Sophie was about to tell her that Gracie could make certain while Sophie met with the vendors who came to the kitchen door, when something stopped her. Some look that was moving between the three of her staff, a warning expression, and she hesitated. Did she trust these three strangers who’d been kind to her? What were her own instincts telling her to do?
She dropped to her knees and peered under one row of shelving. “I don’t see anything under this one, but that doesn’t mean it’s not here.” She sat back on her bum and looked up at the three. “A little help?”
The three of them immediately sank to the floor, and the next half hour was spent crawling around on the spotlessly clean pantry floor, giggling and squashing spiders and indulging in the kind of harmless gossip that wiped away the last of Sophie’s misgivings. For some reason her kitchen staff didn’t want her out in the room when the deliveries were made.

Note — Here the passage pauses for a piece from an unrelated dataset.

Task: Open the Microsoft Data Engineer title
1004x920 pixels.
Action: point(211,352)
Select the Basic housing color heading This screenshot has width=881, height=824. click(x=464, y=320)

She would trust them.
She heard the soft, rhythmic rap on the door, so quiet that she might have missed it if Maude hadn’t immediately lifted her head like a bloodhound scenting a rabbit. She sat back, trying for a casual expression. “I think we might see what’s been delivered, miss.”
Sophie raised an eyebrow as she scrambled to her feet. “Oh, really? It’s safe?” she said with only mild sarcasm. “Then by all means.” She pushed open the door, and this time no one got in her way.
The long center table in the kitchen was covered with food. A huge basket of fresh peas that had probably come from the Martins’ farm, as well as the spinach and mushrooms, plus a haunch of beef whose proper aging could only be the work of Delbert the butcher. There were fresh spring potatoes, newly dug, from the Bonethwistles’ potato farm, and an order of wine that would have come from London but may or may not have moved through the hands of Jacky, the lad who owned the delivery cart.
In other words, her masquerade would have been over almost as soon as it had begun, and she glanced at her suddenly industrious kitchen staff. She could happily bless them. She had no idea what was going on with them earlier, what they were trying to hide from her, but she didn’t care. The most logical explanation was that someone was skimming off the deliveries—they were receiving short rations or someone was taking food from the kitchen. Either way, she’d put a stop to it. No one had expected her arrival, and plans had already been in place. She would simply have to make it clear to the girls that she would tolerate no dishonesty when it came to the kitchen staff.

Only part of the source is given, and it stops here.